#### Data records
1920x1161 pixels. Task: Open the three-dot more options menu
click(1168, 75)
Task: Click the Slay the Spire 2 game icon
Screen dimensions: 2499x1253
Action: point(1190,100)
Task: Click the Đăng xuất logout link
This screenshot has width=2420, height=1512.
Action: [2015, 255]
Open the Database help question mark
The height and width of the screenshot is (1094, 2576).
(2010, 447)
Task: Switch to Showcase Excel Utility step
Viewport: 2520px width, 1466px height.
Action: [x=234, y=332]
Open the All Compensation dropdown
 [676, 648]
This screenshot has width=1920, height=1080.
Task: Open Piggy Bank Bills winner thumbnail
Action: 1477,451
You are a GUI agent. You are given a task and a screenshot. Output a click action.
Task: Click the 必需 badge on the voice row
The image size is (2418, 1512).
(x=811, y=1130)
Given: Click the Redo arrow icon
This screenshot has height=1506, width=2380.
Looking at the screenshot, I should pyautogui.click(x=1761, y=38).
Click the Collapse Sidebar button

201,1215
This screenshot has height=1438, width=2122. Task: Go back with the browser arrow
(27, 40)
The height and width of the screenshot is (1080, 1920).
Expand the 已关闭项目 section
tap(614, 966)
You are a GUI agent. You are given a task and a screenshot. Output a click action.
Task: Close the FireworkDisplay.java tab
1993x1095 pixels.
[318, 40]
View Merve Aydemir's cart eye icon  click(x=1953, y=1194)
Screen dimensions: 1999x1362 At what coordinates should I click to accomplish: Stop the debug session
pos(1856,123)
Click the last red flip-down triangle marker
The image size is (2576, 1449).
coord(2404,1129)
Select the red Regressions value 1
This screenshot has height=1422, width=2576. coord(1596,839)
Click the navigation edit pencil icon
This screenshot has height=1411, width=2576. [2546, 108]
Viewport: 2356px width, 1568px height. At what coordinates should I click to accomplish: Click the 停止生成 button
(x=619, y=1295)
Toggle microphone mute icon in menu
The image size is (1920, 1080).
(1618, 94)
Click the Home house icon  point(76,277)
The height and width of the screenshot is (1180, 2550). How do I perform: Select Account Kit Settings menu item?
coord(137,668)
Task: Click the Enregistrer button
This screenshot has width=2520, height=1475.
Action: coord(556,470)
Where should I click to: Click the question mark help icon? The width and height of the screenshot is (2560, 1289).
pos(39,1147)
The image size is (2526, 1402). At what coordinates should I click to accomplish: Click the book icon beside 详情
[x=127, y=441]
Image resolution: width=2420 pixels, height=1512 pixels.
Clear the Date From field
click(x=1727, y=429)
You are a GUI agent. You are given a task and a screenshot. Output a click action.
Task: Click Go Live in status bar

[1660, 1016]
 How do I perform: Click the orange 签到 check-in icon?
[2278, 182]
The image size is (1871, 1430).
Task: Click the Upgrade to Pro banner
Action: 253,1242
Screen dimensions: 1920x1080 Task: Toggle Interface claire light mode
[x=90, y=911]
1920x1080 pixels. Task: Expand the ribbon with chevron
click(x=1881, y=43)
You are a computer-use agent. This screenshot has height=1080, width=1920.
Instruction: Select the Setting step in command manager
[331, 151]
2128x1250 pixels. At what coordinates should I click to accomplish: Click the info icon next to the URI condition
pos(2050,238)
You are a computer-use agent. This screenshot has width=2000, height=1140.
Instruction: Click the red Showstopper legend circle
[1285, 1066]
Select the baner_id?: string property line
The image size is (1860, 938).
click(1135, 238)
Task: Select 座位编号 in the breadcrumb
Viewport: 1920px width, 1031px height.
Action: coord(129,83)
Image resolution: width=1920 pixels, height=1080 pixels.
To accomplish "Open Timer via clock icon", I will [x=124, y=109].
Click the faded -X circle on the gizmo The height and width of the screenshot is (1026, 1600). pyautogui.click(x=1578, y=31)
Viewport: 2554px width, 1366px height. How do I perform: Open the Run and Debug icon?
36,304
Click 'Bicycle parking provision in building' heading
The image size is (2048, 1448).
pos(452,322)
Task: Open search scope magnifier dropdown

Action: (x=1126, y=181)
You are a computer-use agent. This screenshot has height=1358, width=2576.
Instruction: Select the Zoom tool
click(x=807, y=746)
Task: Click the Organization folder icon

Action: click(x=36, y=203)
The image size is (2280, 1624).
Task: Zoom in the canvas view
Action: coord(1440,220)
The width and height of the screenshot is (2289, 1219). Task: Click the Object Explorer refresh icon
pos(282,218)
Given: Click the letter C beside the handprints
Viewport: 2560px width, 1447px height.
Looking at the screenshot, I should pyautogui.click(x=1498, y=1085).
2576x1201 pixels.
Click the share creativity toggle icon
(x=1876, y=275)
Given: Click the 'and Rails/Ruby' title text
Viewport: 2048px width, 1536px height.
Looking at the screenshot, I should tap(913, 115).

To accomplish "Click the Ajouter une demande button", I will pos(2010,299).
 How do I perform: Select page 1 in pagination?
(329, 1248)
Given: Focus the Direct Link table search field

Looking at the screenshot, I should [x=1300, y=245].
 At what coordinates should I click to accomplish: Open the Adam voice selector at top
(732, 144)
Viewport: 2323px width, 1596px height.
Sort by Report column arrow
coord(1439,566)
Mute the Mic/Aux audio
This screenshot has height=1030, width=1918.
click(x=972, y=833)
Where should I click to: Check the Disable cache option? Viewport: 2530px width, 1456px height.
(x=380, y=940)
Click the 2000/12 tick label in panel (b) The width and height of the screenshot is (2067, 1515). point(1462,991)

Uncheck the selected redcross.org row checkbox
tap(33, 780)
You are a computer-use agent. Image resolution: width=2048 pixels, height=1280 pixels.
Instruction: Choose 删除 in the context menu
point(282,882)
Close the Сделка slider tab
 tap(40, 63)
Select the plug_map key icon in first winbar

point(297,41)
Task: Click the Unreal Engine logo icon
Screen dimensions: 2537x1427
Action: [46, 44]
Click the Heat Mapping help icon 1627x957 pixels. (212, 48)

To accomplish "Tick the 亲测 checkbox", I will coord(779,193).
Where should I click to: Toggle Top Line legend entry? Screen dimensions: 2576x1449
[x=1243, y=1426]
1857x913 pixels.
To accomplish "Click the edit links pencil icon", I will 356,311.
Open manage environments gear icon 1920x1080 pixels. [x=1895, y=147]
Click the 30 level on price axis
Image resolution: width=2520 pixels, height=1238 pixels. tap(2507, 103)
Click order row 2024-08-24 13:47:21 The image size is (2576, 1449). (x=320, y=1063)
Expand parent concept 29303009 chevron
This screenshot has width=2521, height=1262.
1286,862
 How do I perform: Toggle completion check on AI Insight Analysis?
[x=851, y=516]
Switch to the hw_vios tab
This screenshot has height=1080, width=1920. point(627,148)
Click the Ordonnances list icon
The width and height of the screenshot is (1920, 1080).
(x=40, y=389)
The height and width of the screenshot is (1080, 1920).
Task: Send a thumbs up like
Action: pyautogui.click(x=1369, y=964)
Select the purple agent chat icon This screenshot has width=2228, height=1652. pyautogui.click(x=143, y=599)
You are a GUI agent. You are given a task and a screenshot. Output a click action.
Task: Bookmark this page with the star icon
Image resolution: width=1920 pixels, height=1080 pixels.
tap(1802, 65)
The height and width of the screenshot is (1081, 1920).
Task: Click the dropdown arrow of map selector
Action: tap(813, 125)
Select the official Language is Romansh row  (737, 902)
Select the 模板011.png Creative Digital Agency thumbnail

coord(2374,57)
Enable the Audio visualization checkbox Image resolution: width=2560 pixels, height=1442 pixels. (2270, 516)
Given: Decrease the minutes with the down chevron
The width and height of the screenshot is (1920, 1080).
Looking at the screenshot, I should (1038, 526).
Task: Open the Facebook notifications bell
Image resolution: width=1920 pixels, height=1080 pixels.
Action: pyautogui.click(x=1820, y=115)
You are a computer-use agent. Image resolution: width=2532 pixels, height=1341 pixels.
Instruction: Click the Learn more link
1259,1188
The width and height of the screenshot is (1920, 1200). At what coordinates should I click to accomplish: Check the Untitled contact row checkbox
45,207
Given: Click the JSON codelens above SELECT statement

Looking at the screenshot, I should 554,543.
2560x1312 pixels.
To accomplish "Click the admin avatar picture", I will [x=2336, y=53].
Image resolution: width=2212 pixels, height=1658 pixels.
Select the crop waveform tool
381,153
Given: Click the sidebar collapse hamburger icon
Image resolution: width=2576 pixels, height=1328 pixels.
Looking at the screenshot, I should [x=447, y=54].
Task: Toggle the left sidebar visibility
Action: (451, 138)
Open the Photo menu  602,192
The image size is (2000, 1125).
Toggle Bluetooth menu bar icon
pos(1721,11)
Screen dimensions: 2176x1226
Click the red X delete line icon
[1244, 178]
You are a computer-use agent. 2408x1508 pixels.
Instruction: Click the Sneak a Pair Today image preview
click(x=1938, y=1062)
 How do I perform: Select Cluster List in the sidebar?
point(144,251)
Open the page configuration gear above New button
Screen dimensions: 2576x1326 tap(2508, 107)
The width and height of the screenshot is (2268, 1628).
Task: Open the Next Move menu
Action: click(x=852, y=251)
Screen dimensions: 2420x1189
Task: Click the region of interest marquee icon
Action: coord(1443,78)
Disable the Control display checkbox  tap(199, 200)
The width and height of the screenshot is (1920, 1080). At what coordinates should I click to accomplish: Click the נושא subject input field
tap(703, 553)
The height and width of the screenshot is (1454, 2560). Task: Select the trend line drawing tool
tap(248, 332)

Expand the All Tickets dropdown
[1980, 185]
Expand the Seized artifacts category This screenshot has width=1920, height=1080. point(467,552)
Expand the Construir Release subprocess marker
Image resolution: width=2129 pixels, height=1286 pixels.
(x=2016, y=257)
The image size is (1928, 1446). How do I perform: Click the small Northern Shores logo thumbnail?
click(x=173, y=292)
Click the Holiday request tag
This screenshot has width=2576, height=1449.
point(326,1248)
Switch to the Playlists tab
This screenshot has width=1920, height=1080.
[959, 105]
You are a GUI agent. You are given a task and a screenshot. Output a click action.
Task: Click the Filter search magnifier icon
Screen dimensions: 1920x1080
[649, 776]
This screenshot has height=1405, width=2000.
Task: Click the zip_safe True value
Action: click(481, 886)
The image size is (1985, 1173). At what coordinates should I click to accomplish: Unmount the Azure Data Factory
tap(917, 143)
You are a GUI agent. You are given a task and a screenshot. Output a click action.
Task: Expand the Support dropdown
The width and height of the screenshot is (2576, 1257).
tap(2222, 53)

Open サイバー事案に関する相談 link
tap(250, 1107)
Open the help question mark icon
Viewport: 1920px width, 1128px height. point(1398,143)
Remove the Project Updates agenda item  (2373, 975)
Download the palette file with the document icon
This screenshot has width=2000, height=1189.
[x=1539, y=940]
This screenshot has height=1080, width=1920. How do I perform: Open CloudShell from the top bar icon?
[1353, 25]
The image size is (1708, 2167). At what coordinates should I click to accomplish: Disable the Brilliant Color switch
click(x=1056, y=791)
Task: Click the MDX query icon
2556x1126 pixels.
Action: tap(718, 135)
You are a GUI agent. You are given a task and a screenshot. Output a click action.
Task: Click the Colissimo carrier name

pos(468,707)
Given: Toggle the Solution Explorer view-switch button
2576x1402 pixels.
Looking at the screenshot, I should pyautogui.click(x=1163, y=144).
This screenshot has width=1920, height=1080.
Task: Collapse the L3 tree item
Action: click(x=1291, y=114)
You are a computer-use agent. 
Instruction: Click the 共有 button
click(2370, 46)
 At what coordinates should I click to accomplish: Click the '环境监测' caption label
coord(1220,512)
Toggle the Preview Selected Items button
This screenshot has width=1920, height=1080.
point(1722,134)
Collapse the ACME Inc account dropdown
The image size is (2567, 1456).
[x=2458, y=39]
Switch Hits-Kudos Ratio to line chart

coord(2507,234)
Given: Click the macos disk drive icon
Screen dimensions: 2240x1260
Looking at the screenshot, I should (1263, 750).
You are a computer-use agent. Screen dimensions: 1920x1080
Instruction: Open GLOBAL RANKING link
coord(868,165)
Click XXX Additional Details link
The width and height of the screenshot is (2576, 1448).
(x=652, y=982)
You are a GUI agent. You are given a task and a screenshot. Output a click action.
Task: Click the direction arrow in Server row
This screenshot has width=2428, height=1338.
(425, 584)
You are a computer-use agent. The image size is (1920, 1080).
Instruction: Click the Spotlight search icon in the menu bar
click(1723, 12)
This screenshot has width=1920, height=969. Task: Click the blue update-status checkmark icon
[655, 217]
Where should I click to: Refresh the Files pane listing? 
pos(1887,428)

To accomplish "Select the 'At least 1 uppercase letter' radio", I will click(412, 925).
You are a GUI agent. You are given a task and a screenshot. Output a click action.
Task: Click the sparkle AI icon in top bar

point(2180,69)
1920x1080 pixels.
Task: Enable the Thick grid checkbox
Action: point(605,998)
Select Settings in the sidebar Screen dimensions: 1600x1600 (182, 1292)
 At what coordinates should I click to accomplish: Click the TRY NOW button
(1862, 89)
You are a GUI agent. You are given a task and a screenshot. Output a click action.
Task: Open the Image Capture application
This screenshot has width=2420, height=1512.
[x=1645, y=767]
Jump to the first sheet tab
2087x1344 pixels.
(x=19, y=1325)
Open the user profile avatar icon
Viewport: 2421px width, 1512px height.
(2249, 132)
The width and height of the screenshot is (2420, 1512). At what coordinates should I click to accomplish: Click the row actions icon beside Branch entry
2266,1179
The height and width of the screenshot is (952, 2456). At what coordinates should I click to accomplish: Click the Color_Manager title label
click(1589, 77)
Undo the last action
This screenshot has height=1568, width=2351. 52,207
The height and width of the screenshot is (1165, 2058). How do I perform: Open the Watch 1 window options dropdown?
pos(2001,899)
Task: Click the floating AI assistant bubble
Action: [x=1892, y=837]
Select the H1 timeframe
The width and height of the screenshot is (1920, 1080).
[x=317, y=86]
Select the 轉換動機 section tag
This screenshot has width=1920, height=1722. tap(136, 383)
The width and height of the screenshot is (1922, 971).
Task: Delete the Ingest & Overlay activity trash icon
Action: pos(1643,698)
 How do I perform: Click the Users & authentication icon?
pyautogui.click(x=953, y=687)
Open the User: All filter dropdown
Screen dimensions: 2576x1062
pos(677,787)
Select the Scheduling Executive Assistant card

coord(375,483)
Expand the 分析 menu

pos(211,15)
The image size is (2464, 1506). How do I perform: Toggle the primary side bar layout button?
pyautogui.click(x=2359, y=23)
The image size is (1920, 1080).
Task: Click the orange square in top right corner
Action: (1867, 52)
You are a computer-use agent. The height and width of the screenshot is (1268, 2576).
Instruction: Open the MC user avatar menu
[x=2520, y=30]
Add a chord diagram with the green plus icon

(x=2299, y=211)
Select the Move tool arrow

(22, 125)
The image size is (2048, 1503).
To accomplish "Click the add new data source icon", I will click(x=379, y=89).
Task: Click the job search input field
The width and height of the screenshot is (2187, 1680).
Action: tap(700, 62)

#### Action item
Look over the listing above. Pick out and copy every line that includes "will".

#### Answer for the task
To accomplish "Open Timer via clock icon", I will [x=124, y=109].
To accomplish "Click the Ajouter une demande button", I will pos(2010,299).
To accomplish "Tick the 亲测 checkbox", I will coord(779,193).
To accomplish "Click the edit links pencil icon", I will 356,311.
To accomplish "Click the admin avatar picture", I will [x=2336, y=53].
To accomplish "Select the 'At least 1 uppercase letter' radio", I will click(412, 925).
To accomplish "Click the add new data source icon", I will click(x=379, y=89).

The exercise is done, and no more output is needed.